§ Assignment:
Set down the final stretch of the data, from the line that holds "Image resolution: width=1079" through the last line, both included, with pictures left out.

Record set Start Marker

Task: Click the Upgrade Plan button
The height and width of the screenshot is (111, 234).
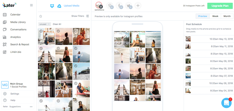Action: point(220,6)
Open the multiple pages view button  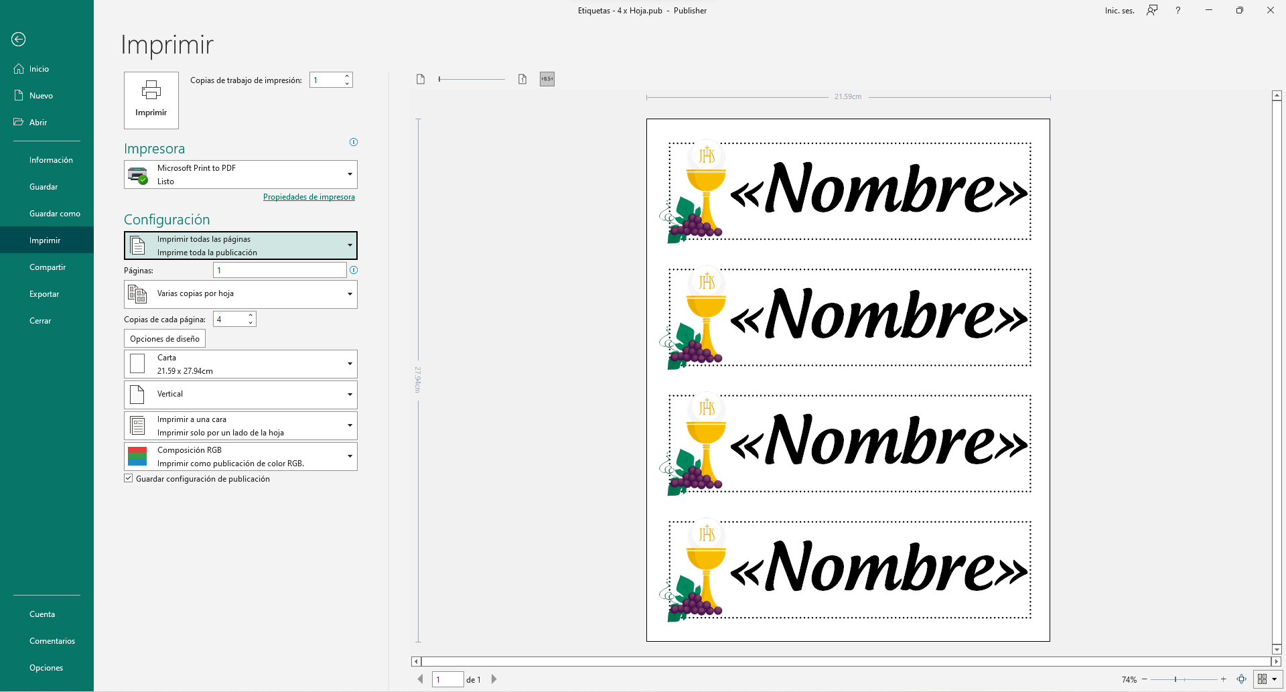pyautogui.click(x=1263, y=679)
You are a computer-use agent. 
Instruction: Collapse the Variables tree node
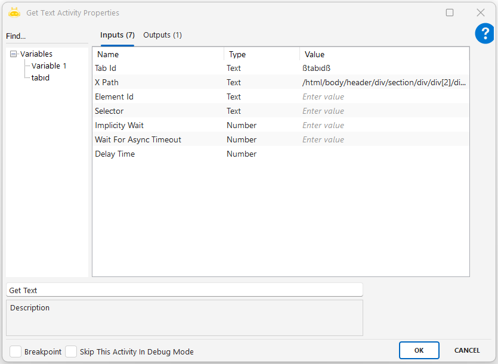tap(14, 54)
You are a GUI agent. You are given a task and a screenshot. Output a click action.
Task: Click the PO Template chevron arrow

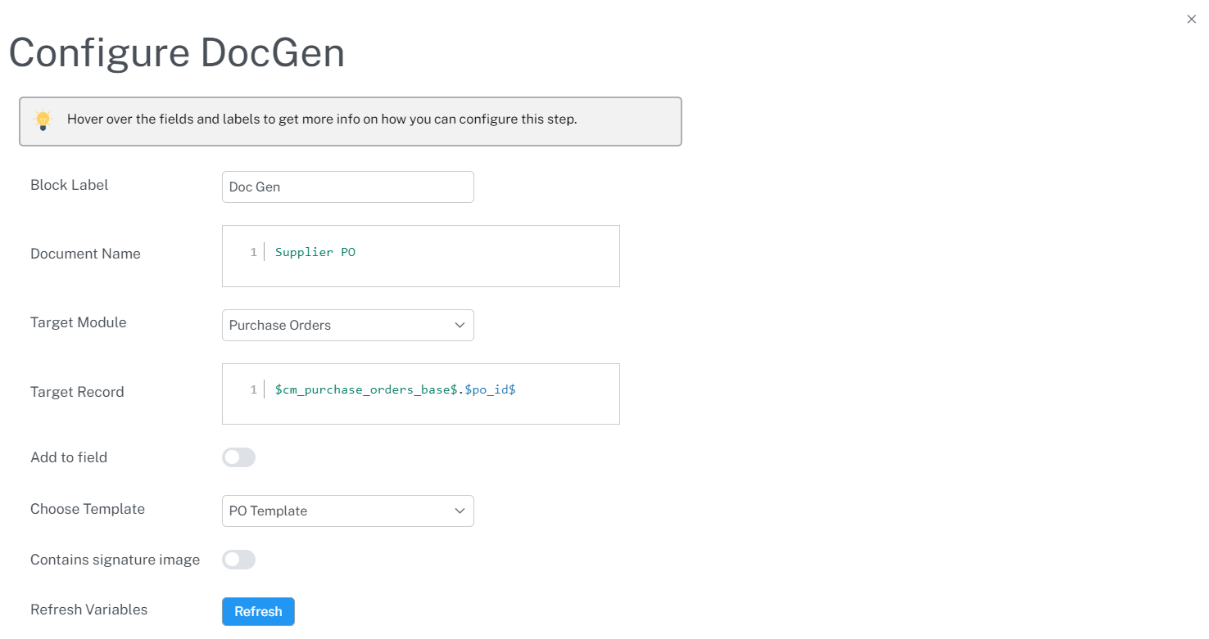click(460, 511)
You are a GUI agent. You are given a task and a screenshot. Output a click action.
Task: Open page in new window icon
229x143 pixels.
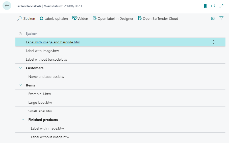point(213,6)
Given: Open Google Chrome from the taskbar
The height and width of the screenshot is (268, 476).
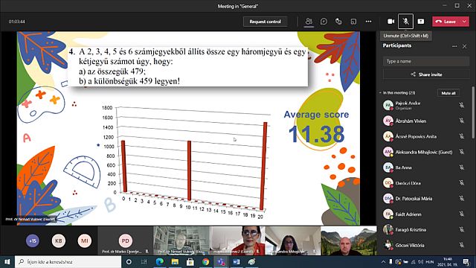Looking at the screenshot, I should tap(205, 261).
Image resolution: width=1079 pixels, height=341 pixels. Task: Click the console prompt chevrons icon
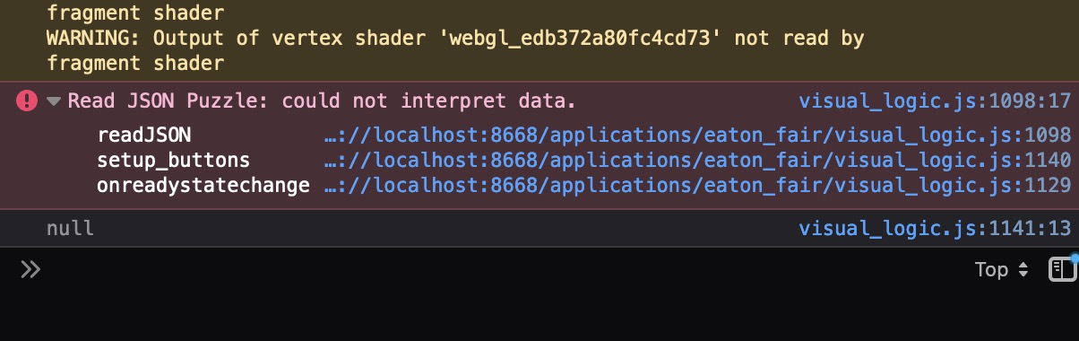[x=30, y=269]
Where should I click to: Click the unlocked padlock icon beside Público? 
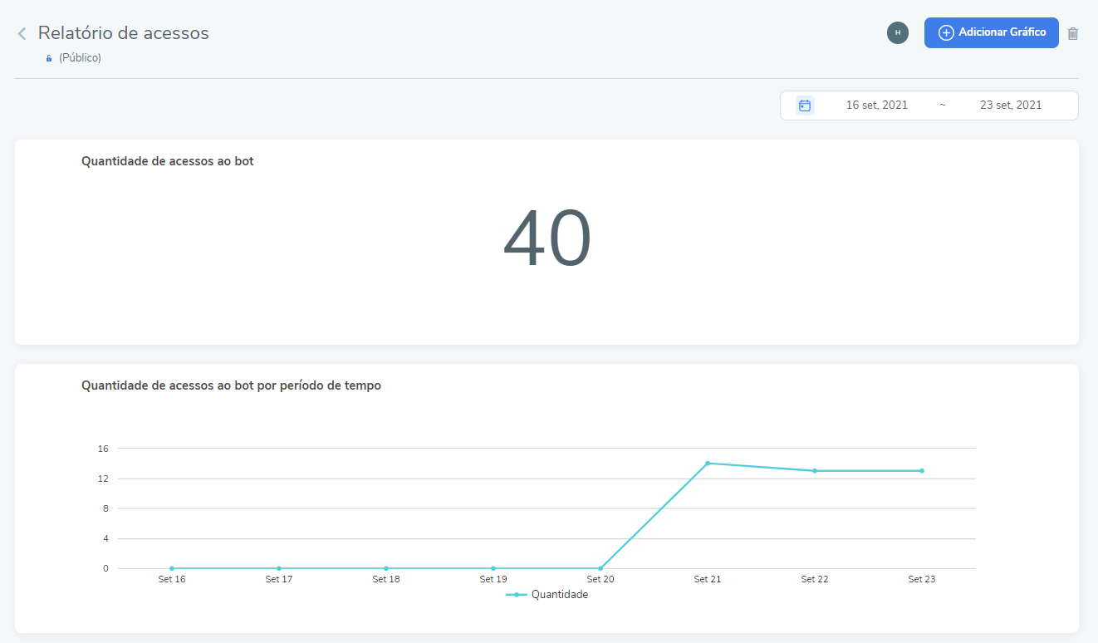[x=49, y=58]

Record set End Marker

§ Solution:
Image resolution: width=1079 pixels, height=341 pixels. Task: Click the console prompt chevrons icon
[x=30, y=269]
Where should I click to: Click the unlocked padlock icon beside Público? 
[x=49, y=58]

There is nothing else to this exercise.